That is sometimes the case, but it is far more likely something else is at play. Members of any group will engage in conflict when they have competing end-state goals or purposes for any discussion.
All too often it is not clear what agendas and goals members of the group hold. When members of any group are not after the same thing or disagree about the purpose of the discussion, they talk past each other. Reaching consensus on any topic becomes nearly impossible.
Differences in urgency, speed of decision-making, risk tolerance, and subject-matter expertise may also get in the way of the group discussion and dynamic when members implicitly disagree about the end-state goal or discussion purpose. Respect and appreciation for each other often break down.
People with competing goals can’t fathom why others say or do the things they do. After several discussions, group members draw negative conclusions about why others don’t seem to “get it,” often believing they are lazy, unintelligent, or highly subversive.
If you have ever been in a group or on a team where seemingly rational people draw extreme views about others with whom they disagree, the odds are that competing end-state goals are to blame.
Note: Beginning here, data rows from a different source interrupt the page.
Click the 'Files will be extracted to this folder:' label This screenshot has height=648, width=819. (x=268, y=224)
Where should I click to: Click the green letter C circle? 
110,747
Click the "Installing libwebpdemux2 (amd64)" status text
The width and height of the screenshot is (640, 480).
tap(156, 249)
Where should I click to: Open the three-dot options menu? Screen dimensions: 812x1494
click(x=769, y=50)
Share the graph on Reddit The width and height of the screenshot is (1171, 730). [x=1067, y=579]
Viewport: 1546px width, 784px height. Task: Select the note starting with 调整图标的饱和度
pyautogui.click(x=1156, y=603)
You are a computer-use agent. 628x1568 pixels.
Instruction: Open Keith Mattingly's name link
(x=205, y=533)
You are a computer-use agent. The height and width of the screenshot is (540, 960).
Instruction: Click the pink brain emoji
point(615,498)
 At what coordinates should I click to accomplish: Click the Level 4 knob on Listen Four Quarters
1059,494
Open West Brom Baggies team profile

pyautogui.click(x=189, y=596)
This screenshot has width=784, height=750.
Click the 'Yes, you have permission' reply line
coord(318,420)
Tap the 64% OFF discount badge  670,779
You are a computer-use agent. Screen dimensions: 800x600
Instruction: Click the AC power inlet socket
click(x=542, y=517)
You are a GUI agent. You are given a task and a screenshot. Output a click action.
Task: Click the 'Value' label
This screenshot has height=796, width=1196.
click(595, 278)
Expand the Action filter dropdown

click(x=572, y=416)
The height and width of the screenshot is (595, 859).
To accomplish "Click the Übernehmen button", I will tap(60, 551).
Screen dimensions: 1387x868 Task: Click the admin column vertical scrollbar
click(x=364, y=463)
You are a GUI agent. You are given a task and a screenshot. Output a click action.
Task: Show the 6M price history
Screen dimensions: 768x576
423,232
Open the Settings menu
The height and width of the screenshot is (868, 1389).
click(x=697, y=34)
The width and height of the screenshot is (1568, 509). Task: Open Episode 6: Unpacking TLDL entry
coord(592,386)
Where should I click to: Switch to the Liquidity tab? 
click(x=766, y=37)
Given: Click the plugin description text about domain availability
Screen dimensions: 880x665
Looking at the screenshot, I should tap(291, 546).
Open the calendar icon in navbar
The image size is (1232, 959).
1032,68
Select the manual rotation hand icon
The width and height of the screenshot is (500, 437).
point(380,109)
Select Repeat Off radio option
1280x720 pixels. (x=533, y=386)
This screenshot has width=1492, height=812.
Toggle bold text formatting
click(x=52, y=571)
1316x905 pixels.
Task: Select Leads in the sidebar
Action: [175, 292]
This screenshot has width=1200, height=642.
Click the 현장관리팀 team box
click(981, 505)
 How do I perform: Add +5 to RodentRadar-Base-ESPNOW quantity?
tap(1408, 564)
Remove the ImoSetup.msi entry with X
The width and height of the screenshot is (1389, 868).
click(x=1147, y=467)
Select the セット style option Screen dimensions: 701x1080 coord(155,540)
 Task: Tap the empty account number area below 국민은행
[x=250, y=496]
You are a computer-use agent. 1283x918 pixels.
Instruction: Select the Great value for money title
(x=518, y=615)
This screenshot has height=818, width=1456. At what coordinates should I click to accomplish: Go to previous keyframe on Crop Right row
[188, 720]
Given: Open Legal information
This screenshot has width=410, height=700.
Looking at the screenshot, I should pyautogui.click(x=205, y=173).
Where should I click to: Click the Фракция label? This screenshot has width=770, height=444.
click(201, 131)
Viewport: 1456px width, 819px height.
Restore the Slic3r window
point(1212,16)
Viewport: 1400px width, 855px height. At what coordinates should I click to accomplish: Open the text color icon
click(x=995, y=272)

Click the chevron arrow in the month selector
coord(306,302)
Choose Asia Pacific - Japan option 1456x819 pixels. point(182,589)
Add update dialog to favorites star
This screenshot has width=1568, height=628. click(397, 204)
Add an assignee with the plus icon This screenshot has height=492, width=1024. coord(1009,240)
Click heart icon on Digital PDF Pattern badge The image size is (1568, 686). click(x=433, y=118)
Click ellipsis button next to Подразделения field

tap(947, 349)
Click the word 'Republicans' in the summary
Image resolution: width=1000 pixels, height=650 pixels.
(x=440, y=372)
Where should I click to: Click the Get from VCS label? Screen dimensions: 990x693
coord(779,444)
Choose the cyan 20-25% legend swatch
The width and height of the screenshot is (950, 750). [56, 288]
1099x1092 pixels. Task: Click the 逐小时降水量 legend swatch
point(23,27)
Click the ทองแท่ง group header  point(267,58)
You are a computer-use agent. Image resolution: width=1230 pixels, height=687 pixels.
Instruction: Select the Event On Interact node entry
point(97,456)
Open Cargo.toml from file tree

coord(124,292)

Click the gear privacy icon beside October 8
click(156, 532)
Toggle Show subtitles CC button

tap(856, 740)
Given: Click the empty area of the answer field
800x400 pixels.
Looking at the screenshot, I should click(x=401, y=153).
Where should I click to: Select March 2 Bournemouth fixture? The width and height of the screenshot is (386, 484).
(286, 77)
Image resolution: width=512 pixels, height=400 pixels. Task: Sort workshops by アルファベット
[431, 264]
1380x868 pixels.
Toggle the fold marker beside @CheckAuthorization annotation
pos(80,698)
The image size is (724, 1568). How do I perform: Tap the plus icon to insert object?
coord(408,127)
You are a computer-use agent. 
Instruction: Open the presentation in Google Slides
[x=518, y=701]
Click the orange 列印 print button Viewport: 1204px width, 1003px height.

Around any important topic or decision, especially those discussed by group members with strong opinions or deep expertise, it is always wise to argue through and agree to the end-state goal and discussion purpose before any topic is engaged. Taking for granted that everyone has the same end-state goal is a seriously faulty assumption, even within those groups who should be aligned.
For instance, consider a Board of Directors that discusses the financial performance of the enterprise. Somewhat surprisingly to some, Directors may have wildly different and competing goals for the purpose of the discussion or the end-state of financial oversight.
These might range from holding the management team accountable to helping the management team to put their best foot forward given the numbers; from identifying trends to support new or different strategies to discerning the external root cause for the performance.
Different goals are rarely compatible and most often compete with one another. This gets directly expressed in the group discussion, where conflict then begins to emerge.
Cutting these problems off at the pass is what smart leaders do. By agreeing to the end-state goal of any decision or purpose for the discussion, unnecessary conflict and ill-will can be avoided. Conflict in groups is inevitable, but combat between members is always optional.